The close-knit Arcadia High School community has many inspiring student volunteers, and members of the DreamCatchers Club are no exception. The club’s successes over the last two years have made a big difference to many.
DreamCatchers was founded in 2009 by Caitlin Crommett, an Orange County sophomore who started the club at her high school. It has since grown into a nationwide nonprofit dedicated to fulfilling the end-of-life dreams of hospice patients. The organization has also created the Kindness and Compassion Initiative connecting teen pen pals with hospice and nursing home patients.
When Arcadia junior Grace Reed first heard of the concept, she immediately loved it. She joined forces with Ella Canada, Grace Schlenker and Anna Korn to start the school’s chapter in early 2019.
“The idea of connecting generations and working with people in hospice appealed to me because I think a lot of the time, teenagers forget about the older generations,” Grace said. “I also liked the idea of reducing the stigma around hospice and helping people understand that it can be the best place for the end of someone’s life.”

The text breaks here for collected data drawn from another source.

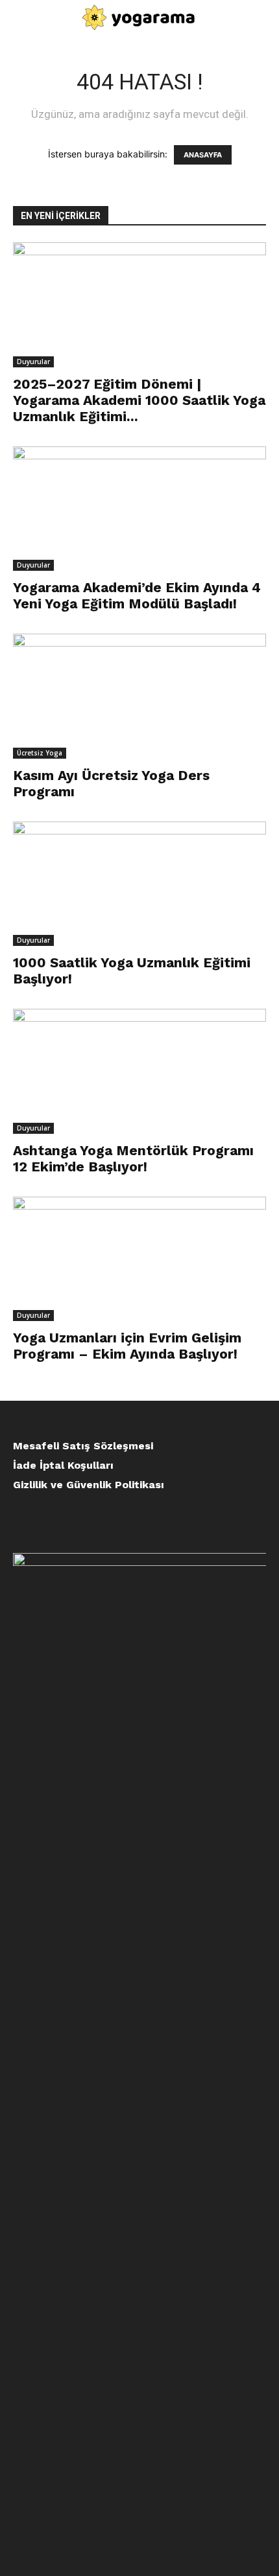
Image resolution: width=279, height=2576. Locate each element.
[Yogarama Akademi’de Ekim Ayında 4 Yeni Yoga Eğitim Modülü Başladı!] (139, 508)
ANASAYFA (203, 154)
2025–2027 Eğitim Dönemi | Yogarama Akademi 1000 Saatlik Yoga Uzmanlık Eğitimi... (139, 400)
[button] (21, 17)
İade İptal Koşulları (63, 1465)
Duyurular (33, 361)
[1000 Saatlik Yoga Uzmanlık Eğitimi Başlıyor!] (139, 884)
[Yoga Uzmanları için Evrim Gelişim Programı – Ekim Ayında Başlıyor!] (139, 1259)
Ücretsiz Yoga (39, 752)
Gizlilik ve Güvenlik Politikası (88, 1484)
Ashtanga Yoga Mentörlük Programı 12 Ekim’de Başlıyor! (133, 1158)
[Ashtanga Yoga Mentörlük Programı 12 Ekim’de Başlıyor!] (139, 1071)
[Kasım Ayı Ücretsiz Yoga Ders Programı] (139, 696)
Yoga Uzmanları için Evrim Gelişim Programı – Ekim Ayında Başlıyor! (127, 1345)
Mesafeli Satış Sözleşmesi (83, 1446)
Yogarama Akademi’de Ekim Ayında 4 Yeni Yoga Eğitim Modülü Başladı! (137, 595)
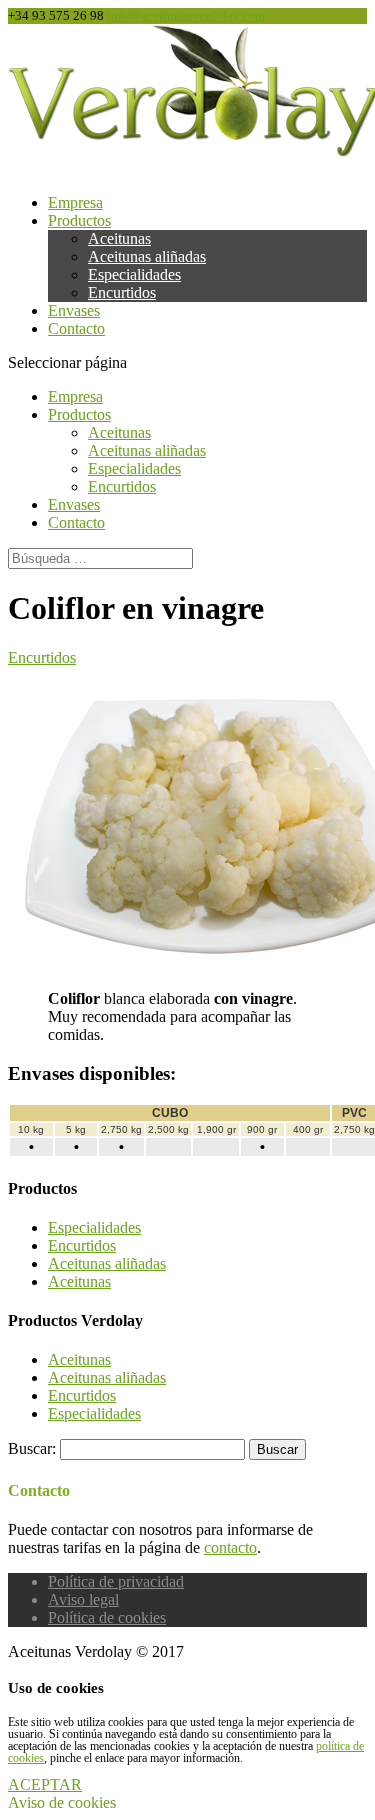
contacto (230, 1547)
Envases (74, 310)
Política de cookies (107, 1617)
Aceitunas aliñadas (147, 256)
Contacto (76, 328)
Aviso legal (83, 1599)
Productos (79, 220)
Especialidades (134, 274)
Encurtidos (122, 292)
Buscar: (32, 1448)
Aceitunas (119, 238)
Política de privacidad (116, 1581)
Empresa (75, 202)
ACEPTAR (45, 1784)
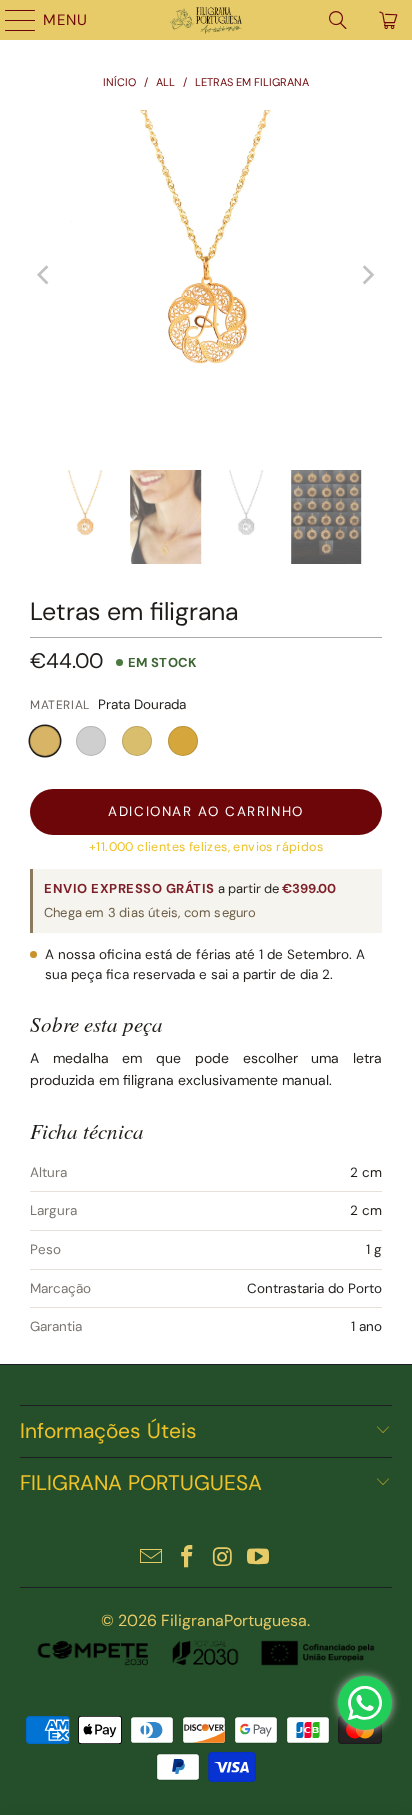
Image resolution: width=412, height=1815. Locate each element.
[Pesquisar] (338, 20)
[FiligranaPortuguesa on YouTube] (259, 1558)
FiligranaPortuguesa (234, 1620)
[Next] (367, 275)
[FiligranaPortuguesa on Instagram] (223, 1558)
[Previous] (45, 275)
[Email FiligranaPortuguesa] (152, 1558)
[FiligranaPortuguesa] (206, 20)
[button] (45, 741)
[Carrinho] (387, 20)
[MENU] (11, 20)
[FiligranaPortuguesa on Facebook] (187, 1558)
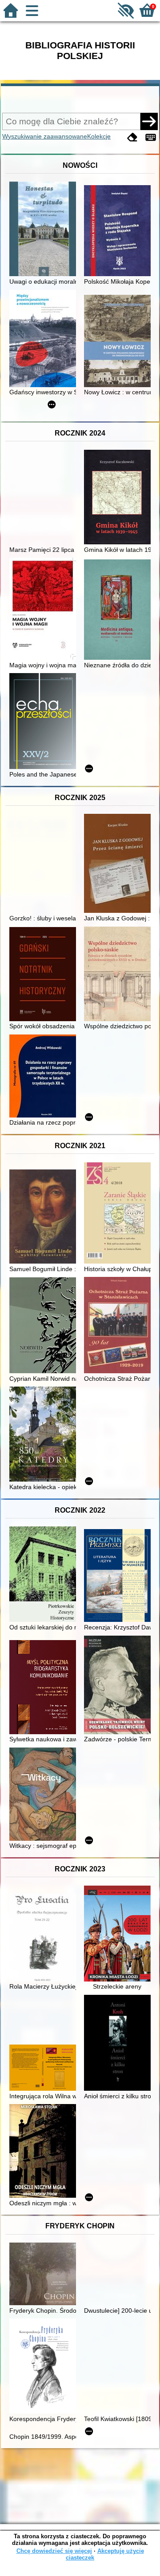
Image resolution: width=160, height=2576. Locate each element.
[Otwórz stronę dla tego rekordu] (44, 230)
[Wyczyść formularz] (132, 137)
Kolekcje (99, 136)
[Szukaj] (148, 121)
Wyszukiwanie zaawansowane (44, 136)
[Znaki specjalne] (151, 137)
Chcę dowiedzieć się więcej (54, 2551)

Ella was also passionate about philanthropy projects and eager to positively impact those who needed it most. “I loved that I would be able to help these patients have at least one more fun experience in their lives,” she said.
The club got to work, partnering with local hospices and collecting patient wishes. The students would then grant these wishes to the best of their abilities, living up to their DreamCatchers name.
They worked with Crommett and a teacher advisor to connect multiple generations, encourage entrepreneurship, and, most importantly, grant dreams to patients.
“The goal is to make the patient have the best time ever,” Grace said. “Members of DreamCatchers are encouraged to talk with the patient and learn about their life. The dream is meant to be a lifelong memory for the volunteer, patient and everyone else involved.”
One of the biggest highlights for Grace was working with the Red Mountain chapter of DreamCatchers to plan a patient trip to Disneyland. They raised funds to make the dream come true.
“I know we were on a time crunch for that dream, so I remember brainstorming ideas on how to get tickets at lunch,” Grace said. “It was so cool to hear about his trip and know that we had granted his dream together with Red Mountain HS. Even if you only contributed a little bit, you could feel the overwhelming gratitude of the people receiving it. They are so thankful for what we do.”
The dreams are meant to give the patient an experience they have always wanted in celebration of their life. The club members got creative and found ways to grant wishes, like a family fishing trip to Lake Pleasant and a Christmas cookie baking and caroling session. They also sent a man and his wife to a fancy anniversary dinner complete with a limo ride.
Grace and Ella said that they understand the importance of brightening the patients’ days, both having visited their grandparents in nursing homes.
“I learned how a small act of kindness or communication with an elder could bring them so much joy,” Grace said. “I also learned about hard work, organization and planning, and how it takes a team to accomplish anything.”
“I have learned that everyone deserves kindness and dignity,” Ella said. “I have also learned that even simple and easy things can bring smiles to a person’s face.”
While the program was put on pause this year due to the COVID-19 pandemic, the nonprofit is looking for other students to run the Arcadia club and pick up where the dedicated DreamCatcher’s team left off.